[Date Prev][Date Next][Thread Prev][Thread Next][Date Index][Thread Index]

Re: [Xen-users] Odd domU Reboot Bug (possibly VGA passthrough related)



On 07/02/2013 09:42 AM, Ian Campbell wrote:
On Mon, 2013-07-01 at 19:22 +0100, Gordan Bobic wrote:
The thing that bothers me is that NVRM seems to be what's complaining,
but the GPU being passed through is firmly under control of xen-pciback.

Do the xl -vvv logs or the logs under /var/log/xen/ say anything about
rebinding the device at all?

Nothing at all.

AIUI pci-assignable-add is supposed to unbind the original driver and
bind to pciback and nothing is supposed to rebind until
pci-assignable-remove, but perhaps something is (inadvertently)
happening on domain shutdown too?

If you examine /sys you should be able to see which driver is bound to
the device, which might give a clue.

I'm quite certain it never unbinds - lspci -vvv shows the device still being handled by the pciback driver.

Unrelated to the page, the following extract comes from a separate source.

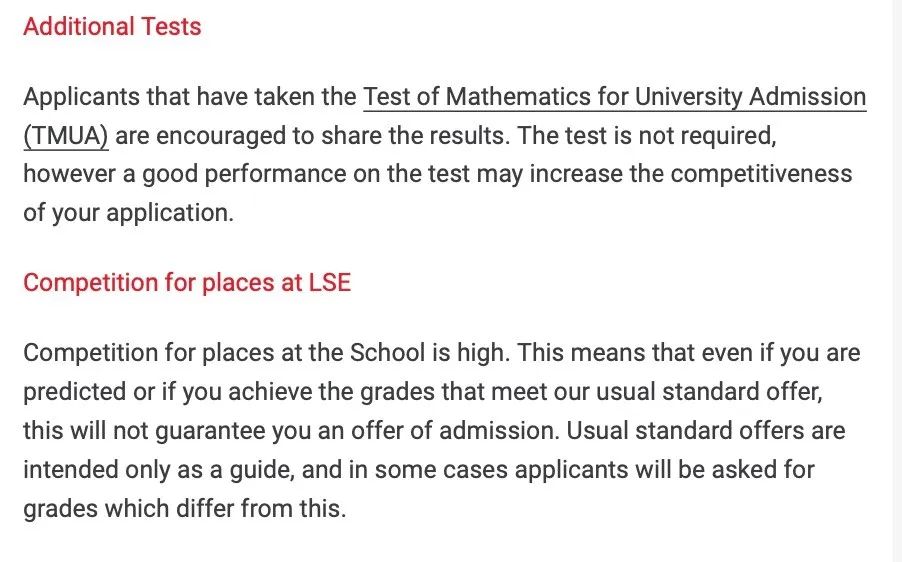Click the vertical scrollbar track on the right
Viewport: 902px width, 562px height.
[x=896, y=280]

If you just nuke the NV driver from dom0 altogether does that help? What
about if you hide the device via the kernel command line rather than
dynamically (assuming that works in your setup)?

I added xen-pciback module to initramfs and made sure it loads. I still have to manually add the USB controllers manually, though, because the USB driver appears to be built in on my kernel. Either way, this doesn't change the situation, still works fine after a fresh reboot, but not after a full VM shutdown.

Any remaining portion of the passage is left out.